NASA Could Try Launching Artemis 1 This Month, But Hurdles Remain – CNET

If everything works out perfectly, NASA’s new Space Launch System could blast off for the first time from Florida’s Kennedy Space Center as soon as Friday, Sept. 23.

For that to happen, the space agency will need to fix a hydrogen leak on the launch pad and also get special permission from the US Space Force, which oversees rocket launches from Florida. NASA is required to have the batteries rechecked on the SLS rocket’s flight termination system, which destroys the rocket if it veers off course to prevent a threat to the public. This has to happen every 25 days and Sept. 23 is outside that window.

The problem for NASA is that checking the batteries requires rolling SLS all the way back to the Vehicle Assembly Building or VAB. This could add several days to the process and SLS is only certified to make the trip from its hangar to the launch pad so many time, according to Eric Berger of Ars Technica.

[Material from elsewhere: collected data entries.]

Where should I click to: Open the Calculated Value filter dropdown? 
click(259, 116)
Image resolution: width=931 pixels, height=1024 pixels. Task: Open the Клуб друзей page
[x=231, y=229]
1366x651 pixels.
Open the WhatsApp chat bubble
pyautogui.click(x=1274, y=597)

“So if they were to roll back to VAB this month and then back to the pad, they would have just one roundtrip left,” Berger wrote on Twitter.

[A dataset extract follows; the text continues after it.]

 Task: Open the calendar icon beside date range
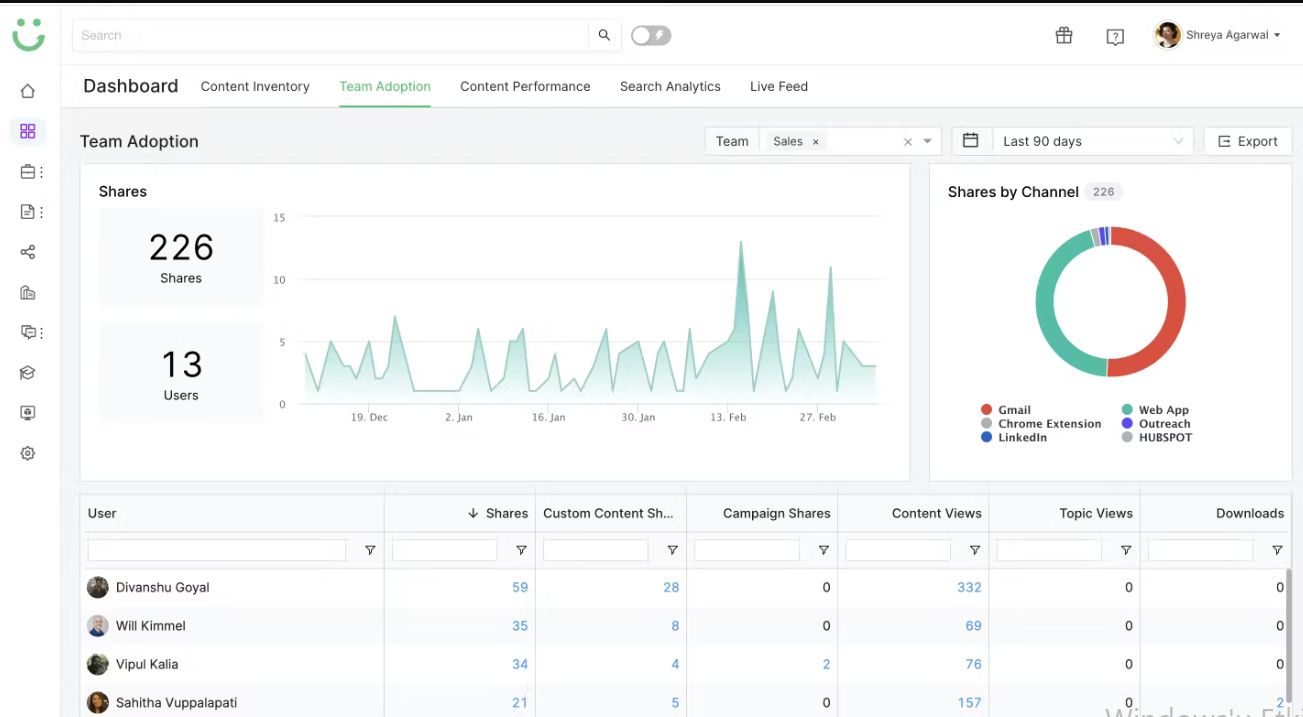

All this means the Artemis 1 mission managers would prefer to fix the propellant leak, pass a tanking test and blast off with the blessing of the Space Force without having to move the rocket at all. 

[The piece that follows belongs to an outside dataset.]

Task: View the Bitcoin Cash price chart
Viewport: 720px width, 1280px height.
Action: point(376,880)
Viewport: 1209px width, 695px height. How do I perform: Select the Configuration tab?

During a press call Thursday, Jim Free, NASA’s associate administrator for exploration systems development, confirmed the agency has requested a waiver from the Space Force that would allow SLS to stay put.

If the waiver is granted and the leak fixed, the launch could happen on the 23rd, with a backup date of Sept. 27.

The long-awaited debut of SLS, the Orion crew capsule and the first major Artemis program mission was scrubbed twice last week, first on Aug. 29 due to engine issues and then on Saturday because of the leak. 

The mission will see SLS send an uncrewed Orion on a weeks-long flight around the far side of the moon and back for a high speed reentry into Earth’s atmosphere followed by a splashdown landing. 

Artemis 1 is designed to pave the way for the first crewed Orion mission in 2024 and eventually for the return of NASA astronauts to the surface of the moon and then on to Mars in the 2030s.